This was written & directed by Willard Huyck and Gloria Katz, who've since gone on to work with George Lucas and Steven Spielberg on various projects. They also went on to direct films like Best Defense and Howard the Duck, but even with better actors and bigger budgets they were never able to match the quality of their first film. Maybe if those films featured stuntmen jumping through skylights then eating shit on the way down as they slam against the narrow walls bordering said skylights, like they do in Messiah of Evil, they would've had better luck.

After the break, Phil told us that there were four movies left and coincidentally there are four Ghoulies movies. Oh man, what if? What if that's what the rest of the marathon played? Oh man. Thankfully, that wasn't the case -- after a raffle where DVDs and figures were given away, Brian introduced the third film of the night by telling us that it was a black-and-white film from the 1950s that was one of his favorites and that Phil had never seen it. Before that, we saw a trailer reel consisting of the first Return of the Living Dead, Army of Darkness, and Pet Semetary.

**DATASET EXCERPT**:
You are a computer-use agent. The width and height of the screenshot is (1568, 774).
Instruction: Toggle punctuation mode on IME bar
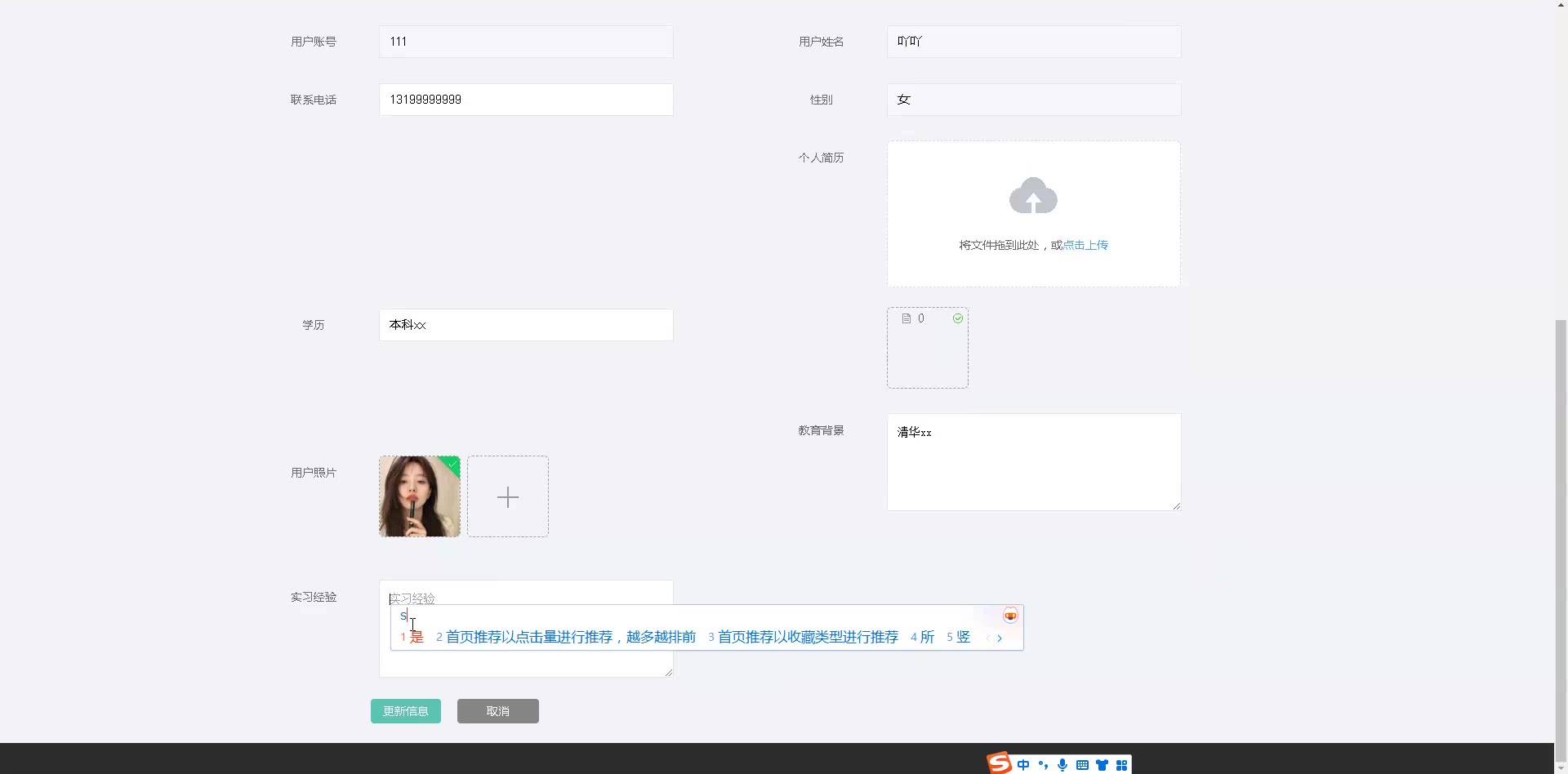pyautogui.click(x=1043, y=765)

**WHAT NEEDS TO BE DONE**: In the movie marathon text, which films made up the trailer reel shown before the third film?

**RESULT OF THIS EXERCISE**: The first Return of the Living Dead, Army of Darkness, and Pet Semetary.